Parents and education experts have hit out at principals and teachers after a survey slammed the national NAPLAN tests as being “ineffective and outdated”.

Australian Parents Council President Jenni Rickard also rejected claims in the survey by the Australian Education Union that the tests increased teachers’ workload, saying NAPLAN was about recording a “point in time” and there should be no prepping.

Ms Rickard said NAPLAN was also valuable to parents as an independent assessment and “a mechanism to ensure government departments are accountable and transparent”.

“It works as a test of the whole system from the bottom to the top,” she said.

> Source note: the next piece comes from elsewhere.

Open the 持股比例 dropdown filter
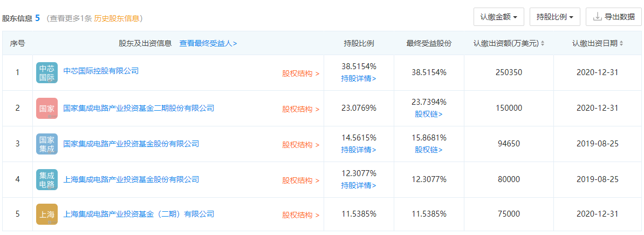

The Australian Education Union surveyed more than 260 public school principals and nearly 3000 teachers across the country,

It found 73 per cent of principals believe NAPLAN increases teacher workloads; 86 per cent said the tests contribute to students’ stress and anxiety and 59 per cent said they make no difference to student outcomes.

More than 60 per cent of teachers said NAPLAN – undertaken by students in Years 3, 5, 7 and 9 – was an ineffective diagnostic tool.

Education author Dr Kevin Don­nelly criticised the AEU for its long history of opposing tests such as NAPLAN, saying it did not want schools to be held accountable for the billions invested and the fact students’ results in international tests were going backwards.

“We need NAPLAN to monitor and evaluate whether standards are improving or not,” Dr Donnelly said.

But AEU Federal President Correna Haythorpe said “NAPLAN is not fit for purpose in our schools” and should be scrapped and replaced with classroom-based and teacher-led assessments, along with sample-based testing.

Whites Hill State College Principal Andrew Beattie, based in Queensland, said NAPLAN caused “performance anxiety” among the children, especially in Year 5, as their results could determine which high school they went to.

He said many hours were wasted teaching children how to do the “unique” exam, instead of teaching them numeracy and literacy.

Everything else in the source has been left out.